━━━━━ Listed entries ━━━━━
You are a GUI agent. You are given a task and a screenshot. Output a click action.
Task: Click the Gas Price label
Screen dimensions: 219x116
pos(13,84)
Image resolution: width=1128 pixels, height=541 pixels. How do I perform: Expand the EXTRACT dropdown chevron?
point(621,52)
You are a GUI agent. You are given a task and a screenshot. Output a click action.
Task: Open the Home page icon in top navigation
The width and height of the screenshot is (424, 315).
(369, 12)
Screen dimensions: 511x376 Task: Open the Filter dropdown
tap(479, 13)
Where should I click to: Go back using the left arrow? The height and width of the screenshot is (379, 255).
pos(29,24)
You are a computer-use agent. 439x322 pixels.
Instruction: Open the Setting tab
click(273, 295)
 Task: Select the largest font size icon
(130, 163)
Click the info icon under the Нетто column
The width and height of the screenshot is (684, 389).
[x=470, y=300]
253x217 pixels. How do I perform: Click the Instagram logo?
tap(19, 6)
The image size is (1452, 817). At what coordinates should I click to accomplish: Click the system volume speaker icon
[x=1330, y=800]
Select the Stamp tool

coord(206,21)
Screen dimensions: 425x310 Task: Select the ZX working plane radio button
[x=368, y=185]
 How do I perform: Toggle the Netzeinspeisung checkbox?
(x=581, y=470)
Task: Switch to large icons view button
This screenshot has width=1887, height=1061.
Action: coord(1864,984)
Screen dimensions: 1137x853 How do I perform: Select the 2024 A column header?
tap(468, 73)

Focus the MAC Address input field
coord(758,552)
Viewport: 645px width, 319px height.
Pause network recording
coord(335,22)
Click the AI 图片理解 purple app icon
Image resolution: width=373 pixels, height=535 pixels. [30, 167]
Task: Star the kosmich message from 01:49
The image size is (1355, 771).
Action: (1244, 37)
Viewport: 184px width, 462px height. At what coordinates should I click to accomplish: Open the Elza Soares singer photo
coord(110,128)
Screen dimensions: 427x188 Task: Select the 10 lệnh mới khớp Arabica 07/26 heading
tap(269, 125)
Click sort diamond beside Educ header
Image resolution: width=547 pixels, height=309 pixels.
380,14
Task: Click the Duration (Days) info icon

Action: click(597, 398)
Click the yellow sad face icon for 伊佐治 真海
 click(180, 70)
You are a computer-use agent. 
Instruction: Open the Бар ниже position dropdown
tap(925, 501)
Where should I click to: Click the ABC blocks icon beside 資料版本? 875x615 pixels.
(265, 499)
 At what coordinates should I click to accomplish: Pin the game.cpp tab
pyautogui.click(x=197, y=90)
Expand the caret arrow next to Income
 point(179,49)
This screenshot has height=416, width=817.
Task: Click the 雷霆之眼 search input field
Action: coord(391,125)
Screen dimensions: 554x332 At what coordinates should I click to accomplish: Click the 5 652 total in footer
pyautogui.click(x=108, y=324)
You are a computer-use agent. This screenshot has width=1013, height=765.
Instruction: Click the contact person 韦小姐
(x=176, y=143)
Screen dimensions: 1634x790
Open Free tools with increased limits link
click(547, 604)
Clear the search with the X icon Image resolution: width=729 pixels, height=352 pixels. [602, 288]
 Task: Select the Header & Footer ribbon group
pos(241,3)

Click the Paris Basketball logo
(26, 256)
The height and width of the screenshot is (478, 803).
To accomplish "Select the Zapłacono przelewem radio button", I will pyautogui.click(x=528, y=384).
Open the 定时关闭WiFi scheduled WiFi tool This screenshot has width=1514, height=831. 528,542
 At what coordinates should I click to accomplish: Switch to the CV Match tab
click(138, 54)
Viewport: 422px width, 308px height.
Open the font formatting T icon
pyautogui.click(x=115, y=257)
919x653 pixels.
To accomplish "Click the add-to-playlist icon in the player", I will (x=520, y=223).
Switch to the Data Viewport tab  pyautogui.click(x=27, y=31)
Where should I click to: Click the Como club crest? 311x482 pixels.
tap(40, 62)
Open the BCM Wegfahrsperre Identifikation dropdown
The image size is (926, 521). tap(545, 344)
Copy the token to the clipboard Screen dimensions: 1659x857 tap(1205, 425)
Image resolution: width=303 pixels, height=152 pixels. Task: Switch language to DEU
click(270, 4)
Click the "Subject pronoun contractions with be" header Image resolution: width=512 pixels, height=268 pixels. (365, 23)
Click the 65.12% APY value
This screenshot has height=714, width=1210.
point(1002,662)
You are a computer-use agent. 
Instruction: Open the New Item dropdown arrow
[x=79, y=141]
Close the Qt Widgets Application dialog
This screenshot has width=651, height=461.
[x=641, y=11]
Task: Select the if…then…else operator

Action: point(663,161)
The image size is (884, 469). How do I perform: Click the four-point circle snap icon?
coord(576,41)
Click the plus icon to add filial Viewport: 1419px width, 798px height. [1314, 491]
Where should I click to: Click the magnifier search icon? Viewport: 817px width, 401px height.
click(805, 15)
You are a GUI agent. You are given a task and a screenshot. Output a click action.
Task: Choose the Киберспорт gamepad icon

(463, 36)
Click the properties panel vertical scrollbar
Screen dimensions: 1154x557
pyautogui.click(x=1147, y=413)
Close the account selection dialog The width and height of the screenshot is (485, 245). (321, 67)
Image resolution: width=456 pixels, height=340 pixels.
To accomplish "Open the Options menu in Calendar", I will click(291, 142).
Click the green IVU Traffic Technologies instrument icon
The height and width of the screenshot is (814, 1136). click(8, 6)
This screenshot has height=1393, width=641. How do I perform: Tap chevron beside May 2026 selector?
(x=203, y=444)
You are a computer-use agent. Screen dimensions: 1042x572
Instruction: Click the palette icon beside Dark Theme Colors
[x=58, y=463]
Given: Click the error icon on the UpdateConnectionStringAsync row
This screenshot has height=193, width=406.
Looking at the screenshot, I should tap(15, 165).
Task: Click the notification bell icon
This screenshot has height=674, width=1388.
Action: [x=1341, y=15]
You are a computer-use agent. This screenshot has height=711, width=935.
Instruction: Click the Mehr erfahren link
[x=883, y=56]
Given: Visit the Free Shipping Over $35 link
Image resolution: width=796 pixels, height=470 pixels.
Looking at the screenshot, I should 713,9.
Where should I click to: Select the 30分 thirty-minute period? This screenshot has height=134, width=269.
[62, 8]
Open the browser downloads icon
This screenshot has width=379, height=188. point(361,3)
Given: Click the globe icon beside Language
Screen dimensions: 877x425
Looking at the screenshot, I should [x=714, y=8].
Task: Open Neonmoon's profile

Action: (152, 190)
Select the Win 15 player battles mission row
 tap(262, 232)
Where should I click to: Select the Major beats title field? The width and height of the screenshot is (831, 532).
━━━━━
▶ Prompt
Output every one of the records above verbatim, changing nothing.

▶ Problem solution
You are a GUI agent. You are given a task and a screenshot. Output a click action.
Task: Click the Gas Price label
Screen dimensions: 219x116
pos(13,84)
Image resolution: width=1128 pixels, height=541 pixels. How do I perform: Expand the EXTRACT dropdown chevron?
point(621,52)
You are a GUI agent. You are given a task and a screenshot. Output a click action.
Task: Open the Home page icon in top navigation
The width and height of the screenshot is (424, 315).
(369, 12)
Screen dimensions: 511x376 Task: Open the Filter dropdown
tap(479, 13)
Where should I click to: Go back using the left arrow? The height and width of the screenshot is (379, 255).
pos(29,24)
You are a computer-use agent. 439x322 pixels.
Instruction: Open the Setting tab
click(273, 295)
 Task: Select the largest font size icon
(130, 163)
Click the info icon under the Нетто column
The width and height of the screenshot is (684, 389).
[x=470, y=300]
253x217 pixels. How do I perform: Click the Instagram logo?
tap(19, 6)
The image size is (1452, 817). At what coordinates should I click to accomplish: Click the system volume speaker icon
[x=1330, y=800]
Select the Stamp tool

coord(206,21)
Screen dimensions: 425x310 Task: Select the ZX working plane radio button
[x=368, y=185]
 How do I perform: Toggle the Netzeinspeisung checkbox?
(x=581, y=470)
Task: Switch to large icons view button
This screenshot has width=1887, height=1061.
Action: coord(1864,984)
Screen dimensions: 1137x853 How do I perform: Select the 2024 A column header?
tap(468, 73)

Focus the MAC Address input field
coord(758,552)
Viewport: 645px width, 319px height.
Pause network recording
coord(335,22)
Click the AI 图片理解 purple app icon
Image resolution: width=373 pixels, height=535 pixels. [30, 167]
Task: Star the kosmich message from 01:49
The image size is (1355, 771).
Action: (1244, 37)
Viewport: 184px width, 462px height. At what coordinates should I click to accomplish: Open the Elza Soares singer photo
coord(110,128)
Screen dimensions: 427x188 Task: Select the 10 lệnh mới khớp Arabica 07/26 heading
tap(269, 125)
Click sort diamond beside Educ header
Image resolution: width=547 pixels, height=309 pixels.
380,14
Task: Click the Duration (Days) info icon

Action: click(597, 398)
Click the yellow sad face icon for 伊佐治 真海
 click(180, 70)
You are a computer-use agent. 
Instruction: Open the Бар ниже position dropdown
tap(925, 501)
Where should I click to: Click the ABC blocks icon beside 資料版本? 875x615 pixels.
(265, 499)
 At what coordinates should I click to accomplish: Pin the game.cpp tab
pyautogui.click(x=197, y=90)
Expand the caret arrow next to Income
 point(179,49)
This screenshot has height=416, width=817.
Task: Click the 雷霆之眼 search input field
Action: coord(391,125)
Screen dimensions: 554x332 At what coordinates should I click to accomplish: Click the 5 652 total in footer
pyautogui.click(x=108, y=324)
You are a computer-use agent. This screenshot has width=1013, height=765.
Instruction: Click the contact person 韦小姐
(x=176, y=143)
Screen dimensions: 1634x790
Open Free tools with increased limits link
click(547, 604)
Clear the search with the X icon Image resolution: width=729 pixels, height=352 pixels. [602, 288]
 Task: Select the Header & Footer ribbon group
pos(241,3)

Click the Paris Basketball logo
(26, 256)
The height and width of the screenshot is (478, 803).
To accomplish "Select the Zapłacono przelewem radio button", I will pyautogui.click(x=528, y=384).
Open the 定时关闭WiFi scheduled WiFi tool This screenshot has width=1514, height=831. 528,542
 At what coordinates should I click to accomplish: Switch to the CV Match tab
click(138, 54)
Viewport: 422px width, 308px height.
Open the font formatting T icon
pyautogui.click(x=115, y=257)
919x653 pixels.
To accomplish "Click the add-to-playlist icon in the player", I will (x=520, y=223).
Switch to the Data Viewport tab  pyautogui.click(x=27, y=31)
Where should I click to: Click the Como club crest? 311x482 pixels.
tap(40, 62)
Open the BCM Wegfahrsperre Identifikation dropdown
The image size is (926, 521). tap(545, 344)
Copy the token to the clipboard Screen dimensions: 1659x857 tap(1205, 425)
Image resolution: width=303 pixels, height=152 pixels. Task: Switch language to DEU
click(270, 4)
Click the "Subject pronoun contractions with be" header Image resolution: width=512 pixels, height=268 pixels. (365, 23)
Click the 65.12% APY value
This screenshot has height=714, width=1210.
point(1002,662)
You are a computer-use agent. 
Instruction: Open the New Item dropdown arrow
[x=79, y=141]
Close the Qt Widgets Application dialog
This screenshot has width=651, height=461.
[x=641, y=11]
Task: Select the if…then…else operator

Action: point(663,161)
The image size is (884, 469). How do I perform: Click the four-point circle snap icon?
coord(576,41)
Click the plus icon to add filial Viewport: 1419px width, 798px height. [1314, 491]
Where should I click to: Click the magnifier search icon? Viewport: 817px width, 401px height.
click(805, 15)
You are a GUI agent. You are given a task and a screenshot. Output a click action.
Task: Choose the Киберспорт gamepad icon

(463, 36)
Click the properties panel vertical scrollbar
Screen dimensions: 1154x557
pyautogui.click(x=1147, y=413)
Close the account selection dialog The width and height of the screenshot is (485, 245). (321, 67)
Image resolution: width=456 pixels, height=340 pixels.
To accomplish "Open the Options menu in Calendar", I will click(291, 142).
Click the green IVU Traffic Technologies instrument icon
The height and width of the screenshot is (814, 1136). click(8, 6)
This screenshot has height=1393, width=641. How do I perform: Tap chevron beside May 2026 selector?
(x=203, y=444)
You are a computer-use agent. Screen dimensions: 1042x572
Instruction: Click the palette icon beside Dark Theme Colors
[x=58, y=463]
Given: Click the error icon on the UpdateConnectionStringAsync row
This screenshot has height=193, width=406.
Looking at the screenshot, I should tap(15, 165).
Task: Click the notification bell icon
This screenshot has height=674, width=1388.
Action: [x=1341, y=15]
You are a computer-use agent. This screenshot has height=711, width=935.
Instruction: Click the Mehr erfahren link
[x=883, y=56]
Given: Visit the Free Shipping Over $35 link
Image resolution: width=796 pixels, height=470 pixels.
Looking at the screenshot, I should 713,9.
Where should I click to: Select the 30分 thirty-minute period? This screenshot has height=134, width=269.
[62, 8]
Open the browser downloads icon
This screenshot has width=379, height=188. point(361,3)
Given: Click the globe icon beside Language
Screen dimensions: 877x425
Looking at the screenshot, I should [x=714, y=8].
Task: Open Neonmoon's profile

Action: (152, 190)
Select the Win 15 player battles mission row
 tap(262, 232)
Where should I click to: Select the Major beats title field? The width and height of the screenshot is (831, 532).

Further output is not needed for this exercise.